REQUESTS —
(a) Answer these questions about the LSTM text generator notebook, one answer per line, marked the same way:
(i) What file name is passed to keras.utils.get_file?
(ii) What corpus length is printed?
(iii) What value is assigned to maxlen?
(b) Reproduce part of the LSTM text generator notebook word for word, beginning at the words "Number of sequences: 49546" and stopping after the words "maxlen, len(distinct_words)), dtype='bool')".

QUOTED TEXT —

____

<h1><strong><u>LSTM Text Character Generator Model</u></strong></h1>

In [None]:
import numpy as np
import tensorflow as tf
from nltk.tokenize import word_tokenize
import re
import io
import keras
import random
from nltk.tokenize import word_tokenize
from keras import Input, activations
from keras.callbacks import ModelCheckpoint
from keras.layers import SimpleRNN, Dense, LSTM, Dropout, Embedding
from keras.losses import CategoricalCrossentropy, BinaryCrossentropy
from keras.models import Sequential
from sklearn.preprocessing import OrdinalEncoder

<h2><strong><u>Data Preparation</u></strong></h2>

In [None]:
#Get text from link
path = keras.utils.get_file(
    "nietzsche.txt",
    origin="https://s3.amazonaws.com/text-datasets/nietzsche.txt",
)

In [None]:
#Open text to read and process it
with io.open(path, encoding="utf-8") as f:
    text = f.read().lower()
    text_tokenized = text.split()
print("Corpus length:", len(text))
print("Tokenized text length:", len(text_tokenized))

Corpus length: 600893
Tokenized text length: 99111


In [None]:
# Create distinct list of word instances
distinct_words = sorted(list(set(text_tokenized)))
print("Total distinct words and punctuation marks:", len(distinct_words))

#Create a dictionary/mapping of the word instance to numbers
# and numbers to word instances
word_indices = dict((word, i) for i, word in enumerate(distinct_words))
indices_word = dict((i, word) for i, word in enumerate(distinct_words))

Total distinct words and punctuation marks: 17682


In [None]:
# cut text in partially redundant seequences of maxlen words
maxlen = 20
steps = 2
sequences = []
next_words = []
for i in range(0, len(text_tokenized) - maxlen, steps):
    sequences.append(text_tokenized[i : i + maxlen])
    next_words.append(text_tokenized[i + maxlen])
print("Number of sequences:", len(sequences))

Number of sequences: 49546


In [None]:
# Make feature and target tensors from sequences and next_words list objects
X = np.zeros((len(sequences), maxlen, len(distinct_words)), dtype='bool')
y = np.zeros((len(sequences), len(distinct_words)), dtype='bool')
for i, sequence in enumerate(sequences):
    for t, word in enumerate(sequence):
        X[i, t, word_indices[word]] = 1
    y[i, word_indices[next_words[i]]] = 1

# print("Debug")

____

DATA SEGMENT —
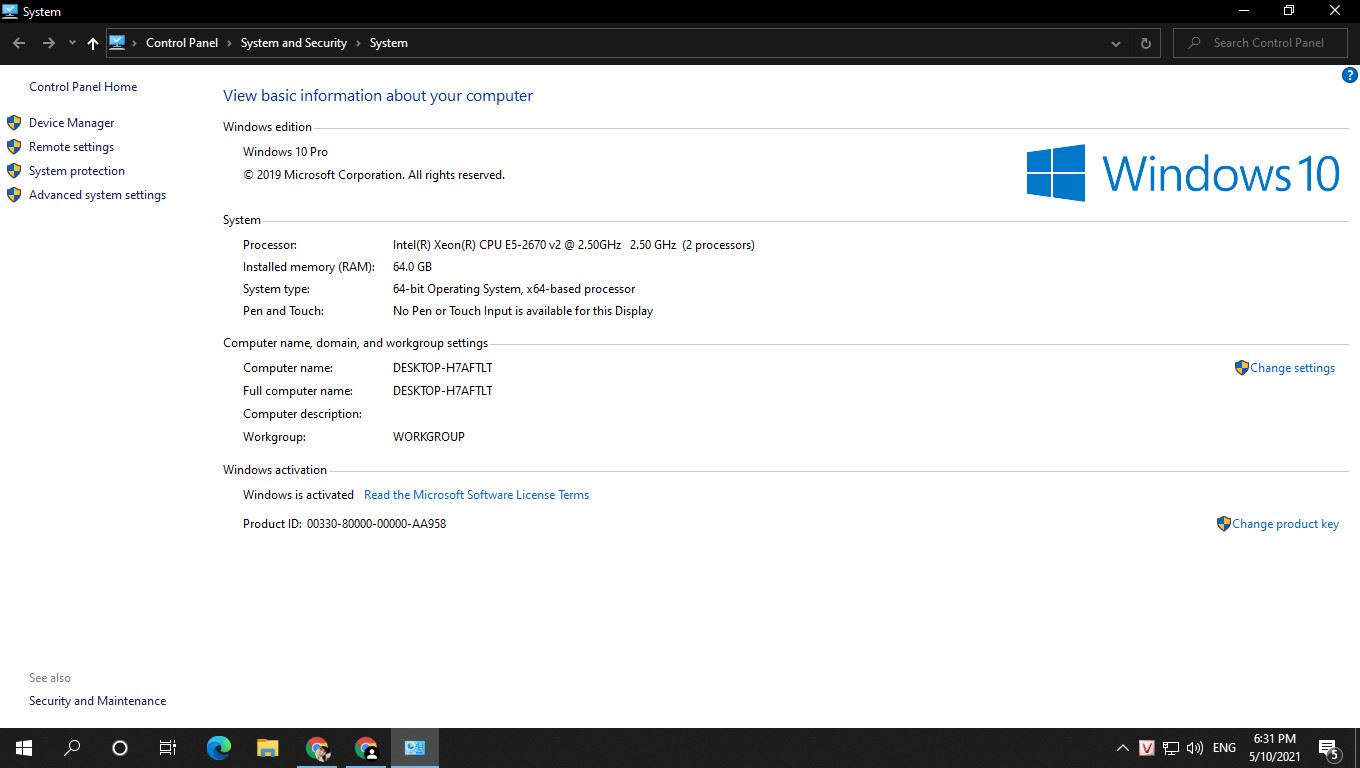Open Device Manager from the sidebar
The image size is (1360, 768).
pyautogui.click(x=71, y=123)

____

EXERCISE RESULTS —
(a)
(i) nietzsche.txt
(ii) 600893
(iii) 20

(b)
Number of sequences: 49546


In [None]:
# Make feature and target tensors from sequences and next_words list objects
X = np.zeros((len(sequences), maxlen, len(distinct_words)), dtype='bool')